-- Supplied entries follows --
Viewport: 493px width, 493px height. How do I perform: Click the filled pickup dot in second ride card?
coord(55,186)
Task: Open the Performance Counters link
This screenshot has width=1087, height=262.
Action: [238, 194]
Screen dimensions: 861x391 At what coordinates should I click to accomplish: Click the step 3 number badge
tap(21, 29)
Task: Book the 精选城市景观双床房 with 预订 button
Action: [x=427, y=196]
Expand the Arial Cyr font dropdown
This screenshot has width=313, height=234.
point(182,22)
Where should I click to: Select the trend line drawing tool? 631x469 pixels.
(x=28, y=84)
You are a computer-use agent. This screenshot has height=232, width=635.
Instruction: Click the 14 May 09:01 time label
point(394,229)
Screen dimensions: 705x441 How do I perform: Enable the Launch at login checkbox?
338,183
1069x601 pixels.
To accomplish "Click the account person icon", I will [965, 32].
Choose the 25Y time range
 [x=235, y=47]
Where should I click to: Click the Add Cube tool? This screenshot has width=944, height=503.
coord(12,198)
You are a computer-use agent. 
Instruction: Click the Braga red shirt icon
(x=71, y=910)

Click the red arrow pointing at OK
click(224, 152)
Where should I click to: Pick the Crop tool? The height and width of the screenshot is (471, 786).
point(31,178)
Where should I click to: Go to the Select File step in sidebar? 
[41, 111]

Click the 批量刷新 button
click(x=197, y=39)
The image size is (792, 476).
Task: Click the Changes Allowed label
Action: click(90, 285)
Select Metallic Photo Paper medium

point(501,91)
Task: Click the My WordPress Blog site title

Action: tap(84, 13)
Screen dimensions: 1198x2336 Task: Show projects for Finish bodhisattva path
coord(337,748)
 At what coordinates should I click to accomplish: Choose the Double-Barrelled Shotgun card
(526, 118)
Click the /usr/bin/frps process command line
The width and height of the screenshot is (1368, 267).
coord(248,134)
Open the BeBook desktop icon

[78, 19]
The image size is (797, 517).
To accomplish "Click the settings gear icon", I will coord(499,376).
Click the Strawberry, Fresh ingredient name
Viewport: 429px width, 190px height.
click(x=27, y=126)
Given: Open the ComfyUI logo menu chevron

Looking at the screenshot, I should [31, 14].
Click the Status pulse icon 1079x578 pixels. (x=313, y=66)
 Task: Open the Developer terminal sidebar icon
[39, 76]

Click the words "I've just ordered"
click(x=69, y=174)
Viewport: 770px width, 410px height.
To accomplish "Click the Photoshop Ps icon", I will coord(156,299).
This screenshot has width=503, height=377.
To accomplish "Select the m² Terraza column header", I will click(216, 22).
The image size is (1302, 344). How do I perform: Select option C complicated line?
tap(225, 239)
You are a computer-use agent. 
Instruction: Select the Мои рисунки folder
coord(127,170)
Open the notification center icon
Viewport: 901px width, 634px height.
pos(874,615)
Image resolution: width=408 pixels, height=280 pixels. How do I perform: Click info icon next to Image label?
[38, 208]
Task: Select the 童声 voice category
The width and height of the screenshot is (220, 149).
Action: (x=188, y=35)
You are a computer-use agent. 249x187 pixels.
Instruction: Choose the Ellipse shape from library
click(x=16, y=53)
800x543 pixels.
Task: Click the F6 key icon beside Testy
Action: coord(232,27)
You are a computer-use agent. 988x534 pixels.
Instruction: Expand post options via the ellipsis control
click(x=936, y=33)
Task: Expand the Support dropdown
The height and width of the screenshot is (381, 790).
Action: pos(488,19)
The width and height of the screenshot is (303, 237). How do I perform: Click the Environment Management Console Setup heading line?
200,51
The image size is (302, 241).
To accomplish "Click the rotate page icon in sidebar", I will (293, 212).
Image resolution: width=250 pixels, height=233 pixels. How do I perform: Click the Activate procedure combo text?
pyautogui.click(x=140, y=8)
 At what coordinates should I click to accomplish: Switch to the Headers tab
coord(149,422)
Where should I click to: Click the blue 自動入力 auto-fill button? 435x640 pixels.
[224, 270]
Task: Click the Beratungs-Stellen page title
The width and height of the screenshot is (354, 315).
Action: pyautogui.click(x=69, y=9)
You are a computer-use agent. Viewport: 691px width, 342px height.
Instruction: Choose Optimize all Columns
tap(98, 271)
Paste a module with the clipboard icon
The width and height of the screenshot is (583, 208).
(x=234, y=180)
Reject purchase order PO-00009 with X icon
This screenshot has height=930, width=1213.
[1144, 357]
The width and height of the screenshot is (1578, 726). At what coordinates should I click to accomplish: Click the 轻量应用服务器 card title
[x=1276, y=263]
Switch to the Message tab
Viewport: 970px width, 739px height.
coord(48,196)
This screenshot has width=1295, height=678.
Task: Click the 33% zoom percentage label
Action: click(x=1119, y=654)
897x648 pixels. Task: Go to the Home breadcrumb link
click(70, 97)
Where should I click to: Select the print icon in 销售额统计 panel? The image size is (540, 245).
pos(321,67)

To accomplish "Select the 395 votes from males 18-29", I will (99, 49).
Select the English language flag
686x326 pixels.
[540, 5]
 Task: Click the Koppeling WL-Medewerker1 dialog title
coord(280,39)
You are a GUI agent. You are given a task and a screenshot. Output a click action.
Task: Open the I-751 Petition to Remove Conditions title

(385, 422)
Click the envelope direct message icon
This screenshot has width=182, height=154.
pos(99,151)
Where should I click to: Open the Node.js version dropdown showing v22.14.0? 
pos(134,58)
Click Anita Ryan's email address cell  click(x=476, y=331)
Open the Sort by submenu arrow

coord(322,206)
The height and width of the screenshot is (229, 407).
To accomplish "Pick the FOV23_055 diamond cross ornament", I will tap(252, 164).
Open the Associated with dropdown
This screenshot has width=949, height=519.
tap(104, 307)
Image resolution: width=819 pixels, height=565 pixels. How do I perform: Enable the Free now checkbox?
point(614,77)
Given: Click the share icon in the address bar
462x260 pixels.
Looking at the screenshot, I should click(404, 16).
-- Supplied entries concluded --
> _Task instructions_: Across the listing, count the lines that contain "agent". Nothing but the number should be returned.

> _Response to the exercise_: 7